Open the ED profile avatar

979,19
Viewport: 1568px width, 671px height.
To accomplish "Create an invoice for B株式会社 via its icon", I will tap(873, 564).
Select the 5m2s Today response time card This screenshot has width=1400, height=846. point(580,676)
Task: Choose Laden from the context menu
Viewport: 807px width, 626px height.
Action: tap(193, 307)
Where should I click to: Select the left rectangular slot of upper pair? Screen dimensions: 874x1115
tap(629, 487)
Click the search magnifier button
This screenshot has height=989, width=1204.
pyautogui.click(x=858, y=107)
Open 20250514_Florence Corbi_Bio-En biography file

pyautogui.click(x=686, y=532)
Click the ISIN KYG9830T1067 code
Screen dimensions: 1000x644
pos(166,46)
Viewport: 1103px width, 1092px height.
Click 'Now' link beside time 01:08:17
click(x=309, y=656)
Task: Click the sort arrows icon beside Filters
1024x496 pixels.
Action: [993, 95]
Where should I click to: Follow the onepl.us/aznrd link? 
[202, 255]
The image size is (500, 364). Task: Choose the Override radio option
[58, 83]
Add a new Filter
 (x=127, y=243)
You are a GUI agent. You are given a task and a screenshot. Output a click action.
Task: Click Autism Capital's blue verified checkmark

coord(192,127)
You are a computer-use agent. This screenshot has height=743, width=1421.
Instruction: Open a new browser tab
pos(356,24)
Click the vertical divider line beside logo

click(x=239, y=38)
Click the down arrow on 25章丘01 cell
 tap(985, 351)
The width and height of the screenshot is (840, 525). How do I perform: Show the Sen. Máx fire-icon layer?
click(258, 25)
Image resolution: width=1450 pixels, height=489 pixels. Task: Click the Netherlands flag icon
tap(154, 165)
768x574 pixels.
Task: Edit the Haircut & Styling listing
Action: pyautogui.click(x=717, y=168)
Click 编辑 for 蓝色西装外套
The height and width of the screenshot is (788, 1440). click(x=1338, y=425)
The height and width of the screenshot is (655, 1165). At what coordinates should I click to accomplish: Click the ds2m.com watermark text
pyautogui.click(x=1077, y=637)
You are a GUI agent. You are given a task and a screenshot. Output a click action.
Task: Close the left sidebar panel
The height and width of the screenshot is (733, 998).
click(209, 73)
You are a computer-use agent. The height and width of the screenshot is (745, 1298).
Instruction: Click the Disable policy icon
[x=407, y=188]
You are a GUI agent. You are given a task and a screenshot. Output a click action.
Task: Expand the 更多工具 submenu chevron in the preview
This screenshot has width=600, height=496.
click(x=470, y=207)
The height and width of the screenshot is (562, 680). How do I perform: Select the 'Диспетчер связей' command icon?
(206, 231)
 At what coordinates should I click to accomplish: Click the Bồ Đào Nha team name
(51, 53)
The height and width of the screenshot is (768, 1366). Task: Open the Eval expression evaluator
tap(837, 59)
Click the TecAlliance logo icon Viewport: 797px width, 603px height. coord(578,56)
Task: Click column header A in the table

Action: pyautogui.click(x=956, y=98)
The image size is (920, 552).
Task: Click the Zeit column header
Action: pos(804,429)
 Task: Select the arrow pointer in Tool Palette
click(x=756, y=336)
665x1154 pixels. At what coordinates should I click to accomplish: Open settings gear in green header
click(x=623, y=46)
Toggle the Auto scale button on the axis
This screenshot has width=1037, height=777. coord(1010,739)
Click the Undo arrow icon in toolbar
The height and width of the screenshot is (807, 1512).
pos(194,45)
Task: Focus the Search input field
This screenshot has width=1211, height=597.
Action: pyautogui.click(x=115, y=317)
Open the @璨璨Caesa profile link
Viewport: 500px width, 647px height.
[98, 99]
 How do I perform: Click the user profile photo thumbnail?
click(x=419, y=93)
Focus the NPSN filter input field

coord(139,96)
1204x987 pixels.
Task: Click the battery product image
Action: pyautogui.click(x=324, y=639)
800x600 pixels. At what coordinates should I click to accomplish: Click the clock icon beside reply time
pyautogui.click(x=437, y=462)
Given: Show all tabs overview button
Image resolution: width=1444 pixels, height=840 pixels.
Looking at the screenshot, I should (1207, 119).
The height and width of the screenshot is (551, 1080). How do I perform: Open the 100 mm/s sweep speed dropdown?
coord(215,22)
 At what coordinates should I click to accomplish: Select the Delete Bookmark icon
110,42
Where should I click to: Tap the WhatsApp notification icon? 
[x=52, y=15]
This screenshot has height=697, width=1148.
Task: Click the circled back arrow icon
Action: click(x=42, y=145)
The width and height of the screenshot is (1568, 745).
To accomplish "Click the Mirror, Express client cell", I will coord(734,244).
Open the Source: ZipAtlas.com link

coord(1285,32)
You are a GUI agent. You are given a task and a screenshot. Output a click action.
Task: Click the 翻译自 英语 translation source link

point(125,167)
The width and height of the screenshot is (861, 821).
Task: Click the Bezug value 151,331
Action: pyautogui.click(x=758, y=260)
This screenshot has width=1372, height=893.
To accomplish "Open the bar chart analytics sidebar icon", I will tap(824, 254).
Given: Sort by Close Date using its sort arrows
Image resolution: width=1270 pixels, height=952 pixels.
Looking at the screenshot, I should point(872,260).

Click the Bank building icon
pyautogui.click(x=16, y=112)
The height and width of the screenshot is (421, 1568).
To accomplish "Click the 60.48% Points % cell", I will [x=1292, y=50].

================

Would you filter the records and copy out each line containing "will"?

Written answer »
To accomplish "Create an invoice for B株式会社 via its icon", I will tap(873, 564).
To accomplish "Click the Mirror, Express client cell", I will coord(734,244).
To accomplish "Open the bar chart analytics sidebar icon", I will tap(824, 254).
To accomplish "Click the 60.48% Points % cell", I will [x=1292, y=50].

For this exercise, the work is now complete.